Of course, the real reason that prompts the Congress to make such a demand is well-known. In the Assembly polls held late last year, the results were more or less on the lines suggested by the pre-poll surveys. Some survey reports that came out recently did not show the Congress fortunes in a good light. It fears that such surveys may have a domino effect on public opinion with disastrous consequences for the party. So it wants all such surveys banned by the Election Commission. That such a ban will adversely affect the growth of psephology as a science is of no consideration to the grand old party.

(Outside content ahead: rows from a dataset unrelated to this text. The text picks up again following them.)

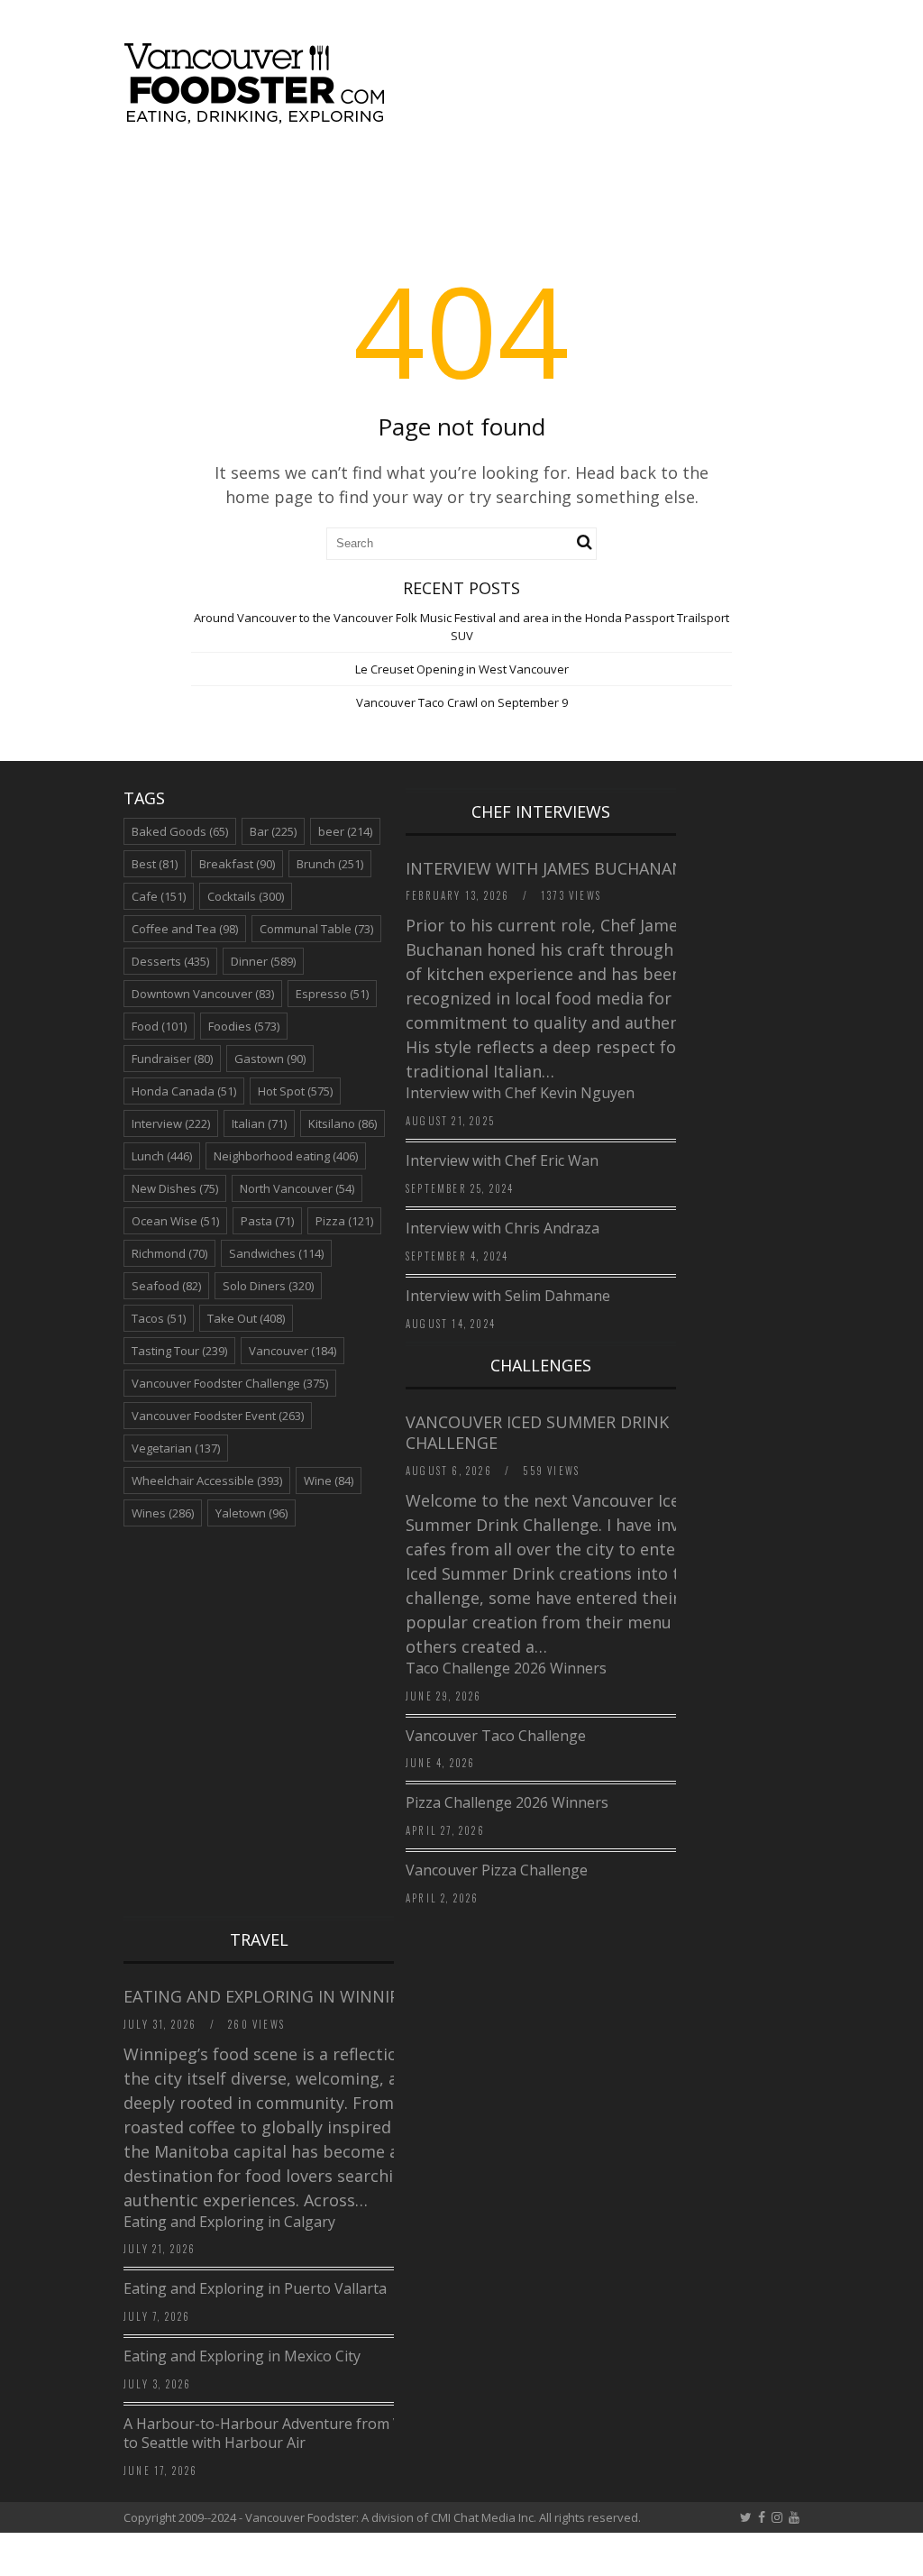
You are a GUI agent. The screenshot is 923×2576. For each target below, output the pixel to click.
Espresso (332, 993)
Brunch (330, 864)
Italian (259, 1123)
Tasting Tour (179, 1351)
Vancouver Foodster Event (218, 1415)
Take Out (246, 1318)
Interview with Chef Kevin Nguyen (520, 1093)
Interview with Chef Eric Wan (502, 1160)
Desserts (170, 961)
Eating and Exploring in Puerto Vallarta (255, 2288)
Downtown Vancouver (203, 993)
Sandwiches (276, 1253)
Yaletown (251, 1513)
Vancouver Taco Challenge (496, 1736)
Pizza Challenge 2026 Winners (507, 1802)
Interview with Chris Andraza (502, 1228)
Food (159, 1026)
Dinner (263, 961)
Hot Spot (295, 1091)
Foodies (243, 1026)
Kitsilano (342, 1123)
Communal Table (316, 929)
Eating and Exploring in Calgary (229, 2222)
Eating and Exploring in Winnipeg (271, 1996)
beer (345, 831)
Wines (163, 1513)
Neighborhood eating (286, 1156)
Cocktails (245, 896)
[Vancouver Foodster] (258, 114)
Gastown (270, 1058)
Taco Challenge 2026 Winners (506, 1668)
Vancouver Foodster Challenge (230, 1383)
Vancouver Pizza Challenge (497, 1870)
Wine (328, 1480)
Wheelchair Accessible (207, 1480)
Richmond (169, 1253)
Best (155, 864)
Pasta (267, 1221)
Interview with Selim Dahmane (508, 1296)
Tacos (159, 1318)
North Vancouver (297, 1188)
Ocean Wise (175, 1221)
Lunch (162, 1156)
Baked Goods (180, 831)
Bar (273, 831)
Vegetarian (176, 1448)
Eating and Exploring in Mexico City (242, 2356)
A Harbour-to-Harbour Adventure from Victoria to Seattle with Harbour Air (283, 2433)
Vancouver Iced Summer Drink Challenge (537, 1432)
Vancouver (292, 1351)
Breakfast (237, 864)
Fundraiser (172, 1058)
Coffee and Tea (185, 929)
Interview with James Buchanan (547, 868)
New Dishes (175, 1188)
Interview (171, 1123)
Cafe (159, 896)
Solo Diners (268, 1286)
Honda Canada (184, 1091)
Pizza (344, 1221)
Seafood (166, 1286)
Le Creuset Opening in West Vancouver (462, 669)
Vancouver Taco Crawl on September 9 (462, 702)
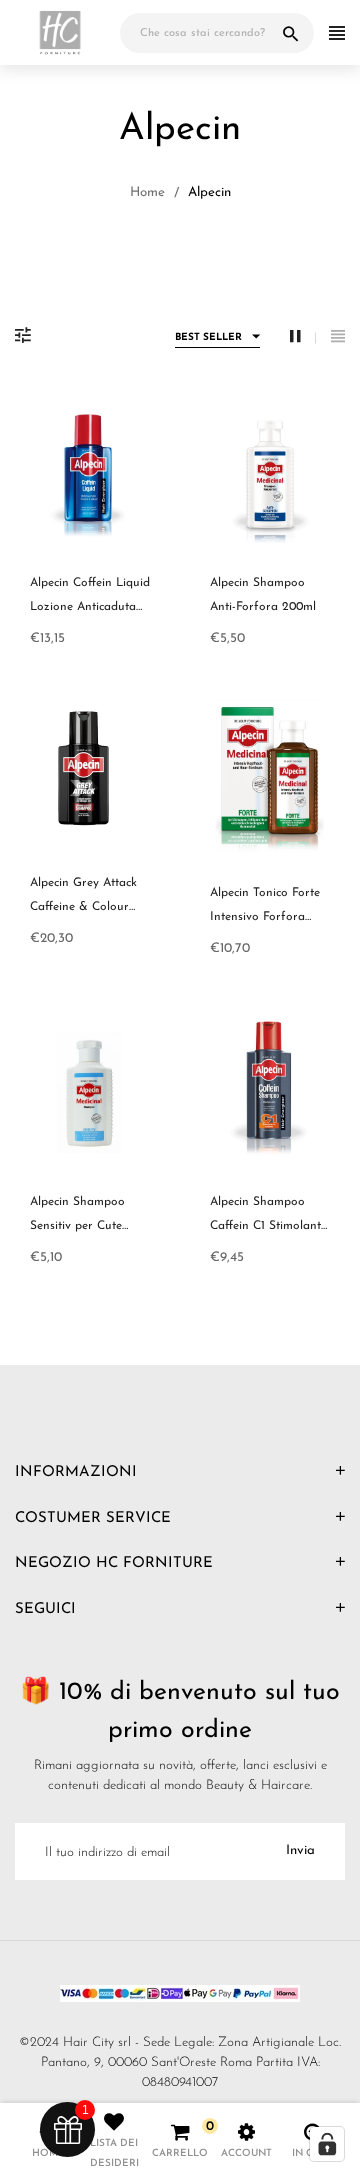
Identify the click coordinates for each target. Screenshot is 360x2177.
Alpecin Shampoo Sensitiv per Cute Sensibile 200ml (77, 1226)
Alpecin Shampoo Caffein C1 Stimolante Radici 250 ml (268, 1226)
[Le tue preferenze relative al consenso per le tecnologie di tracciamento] (327, 2144)
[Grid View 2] (303, 337)
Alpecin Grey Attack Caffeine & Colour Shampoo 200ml (83, 907)
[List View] (338, 337)
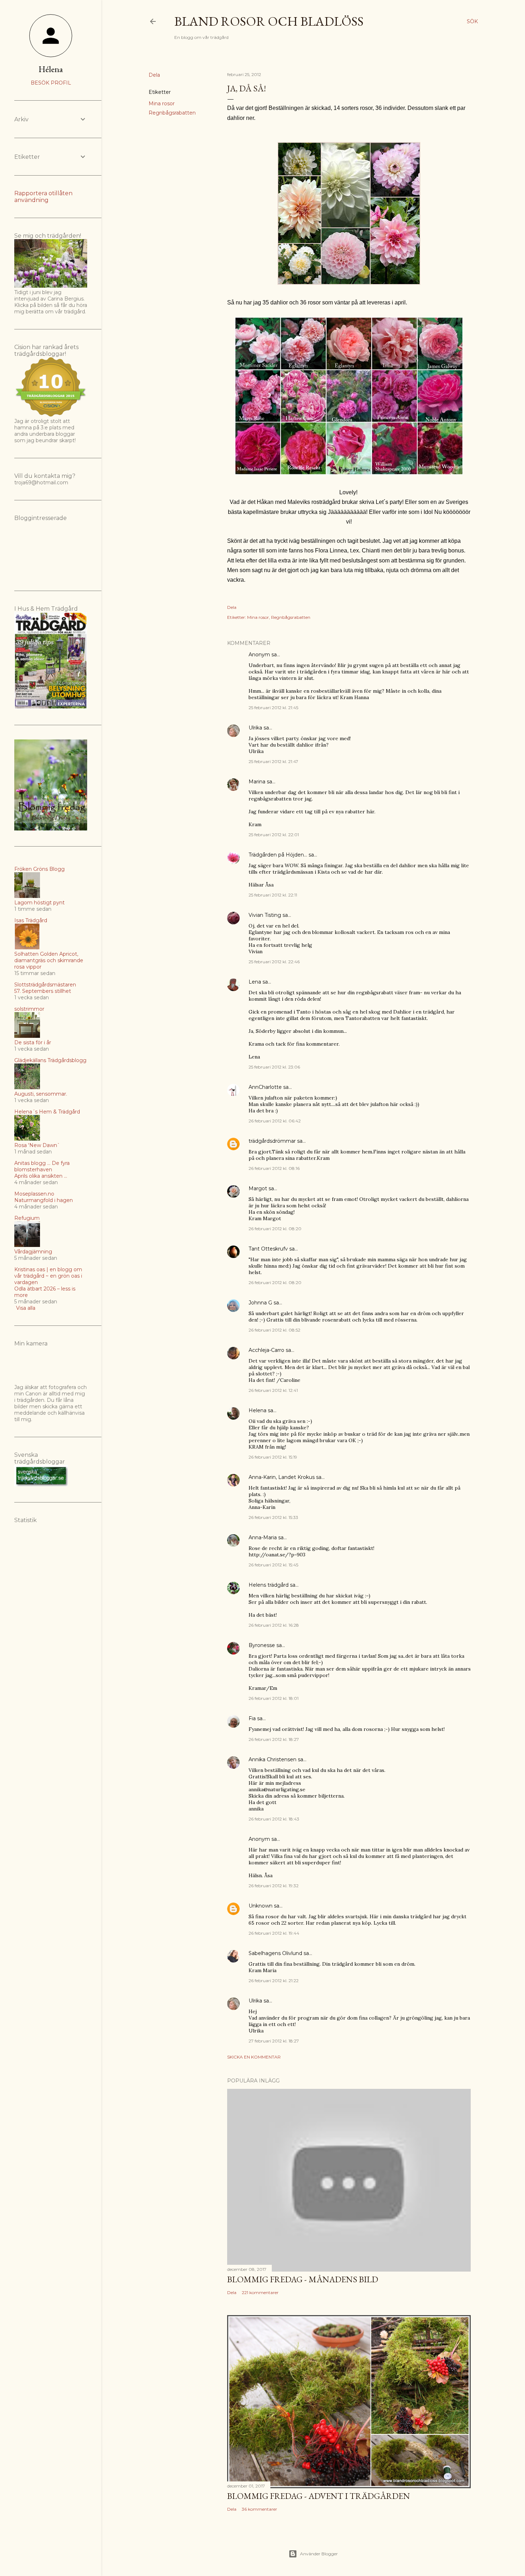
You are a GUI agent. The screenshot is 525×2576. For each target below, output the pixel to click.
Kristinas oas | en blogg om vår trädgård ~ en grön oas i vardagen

The solution lies in ruling out tweaking of survey findings by the agencies concerned. The Election Commission is in a position to not only evolve a code of conduct for such agencies but also ensure that it is followed strictly by them. The agencies concerned should be willing to open their methodology, the primary data they collected and the manner in which they came to their conclusion to checking by an agency like the EC. They should also be ready to face criminal and civil charges if they go astray. In other words, what is needed is transparency in their functioning, rather than an outright ban on pre-poll surveys. The ball is in the EC’s court.